— RECORDED DATA —
»»
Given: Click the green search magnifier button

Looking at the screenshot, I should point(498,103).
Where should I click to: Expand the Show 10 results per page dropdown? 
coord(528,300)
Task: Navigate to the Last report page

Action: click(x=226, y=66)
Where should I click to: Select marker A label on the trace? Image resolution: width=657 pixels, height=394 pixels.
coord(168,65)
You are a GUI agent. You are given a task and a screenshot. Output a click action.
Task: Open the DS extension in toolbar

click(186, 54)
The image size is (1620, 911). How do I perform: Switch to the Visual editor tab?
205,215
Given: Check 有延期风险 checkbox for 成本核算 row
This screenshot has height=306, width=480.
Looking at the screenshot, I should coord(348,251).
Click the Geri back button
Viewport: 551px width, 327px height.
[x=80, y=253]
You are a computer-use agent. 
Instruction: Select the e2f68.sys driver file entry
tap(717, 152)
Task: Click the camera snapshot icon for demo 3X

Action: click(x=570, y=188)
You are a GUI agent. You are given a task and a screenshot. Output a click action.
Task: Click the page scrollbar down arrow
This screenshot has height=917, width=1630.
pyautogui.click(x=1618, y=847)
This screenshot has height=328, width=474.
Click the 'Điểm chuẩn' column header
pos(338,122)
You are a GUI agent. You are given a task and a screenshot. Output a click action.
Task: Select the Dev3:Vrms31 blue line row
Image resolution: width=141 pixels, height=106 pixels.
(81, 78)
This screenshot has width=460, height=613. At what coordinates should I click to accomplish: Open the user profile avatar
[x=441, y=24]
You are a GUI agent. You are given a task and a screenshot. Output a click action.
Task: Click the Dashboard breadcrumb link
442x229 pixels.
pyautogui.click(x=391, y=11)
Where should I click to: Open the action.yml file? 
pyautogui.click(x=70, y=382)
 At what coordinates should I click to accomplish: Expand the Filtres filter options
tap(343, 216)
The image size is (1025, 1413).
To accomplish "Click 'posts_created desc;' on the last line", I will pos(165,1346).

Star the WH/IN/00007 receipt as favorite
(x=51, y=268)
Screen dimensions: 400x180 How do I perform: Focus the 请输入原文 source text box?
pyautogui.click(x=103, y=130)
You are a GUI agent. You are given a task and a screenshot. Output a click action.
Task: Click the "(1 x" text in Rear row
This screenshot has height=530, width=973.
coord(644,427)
««
— STATED TASK —
Rewrite all the items above, replacing "GUI agent" with "interface agent" and leaving everything else unchanged.

— THE REPLY —
Given: Click the green search magnifier button

Looking at the screenshot, I should point(498,103).
Where should I click to: Expand the Show 10 results per page dropdown? 
coord(528,300)
Task: Navigate to the Last report page

Action: click(x=226, y=66)
Where should I click to: Select marker A label on the trace? Image resolution: width=657 pixels, height=394 pixels.
coord(168,65)
You are a interface agent. You are given a task and a screenshot. Output a click action.
Task: Open the DS extension in toolbar

click(186, 54)
The image size is (1620, 911). How do I perform: Switch to the Visual editor tab?
205,215
Given: Check 有延期风险 checkbox for 成本核算 row
This screenshot has height=306, width=480.
Looking at the screenshot, I should coord(348,251).
Click the Geri back button
Viewport: 551px width, 327px height.
[x=80, y=253]
You are a computer-use agent. 
Instruction: Select the e2f68.sys driver file entry
tap(717, 152)
Task: Click the camera snapshot icon for demo 3X

Action: click(x=570, y=188)
You are a interface agent. You are given a task and a screenshot. Output a click action.
Task: Click the page scrollbar down arrow
This screenshot has height=917, width=1630.
pyautogui.click(x=1618, y=847)
This screenshot has height=328, width=474.
Click the 'Điểm chuẩn' column header
pos(338,122)
You are a interface agent. You are given a task and a screenshot. Output a click action.
Task: Select the Dev3:Vrms31 blue line row
Image resolution: width=141 pixels, height=106 pixels.
(81, 78)
This screenshot has width=460, height=613. At what coordinates should I click to accomplish: Open the user profile avatar
[x=441, y=24]
You are a interface agent. You are given a task and a screenshot. Output a click action.
Task: Click the Dashboard breadcrumb link
442x229 pixels.
pyautogui.click(x=391, y=11)
Where should I click to: Open the action.yml file? 
pyautogui.click(x=70, y=382)
 At what coordinates should I click to accomplish: Expand the Filtres filter options
tap(343, 216)
The image size is (1025, 1413).
To accomplish "Click 'posts_created desc;' on the last line", I will pos(165,1346).

Star the WH/IN/00007 receipt as favorite
(x=51, y=268)
Screen dimensions: 400x180 How do I perform: Focus the 请输入原文 source text box?
pyautogui.click(x=103, y=130)
You are a interface agent. You are given a task and a screenshot. Output a click action.
Task: Click the "(1 x" text in Rear row
This screenshot has height=530, width=973.
coord(644,427)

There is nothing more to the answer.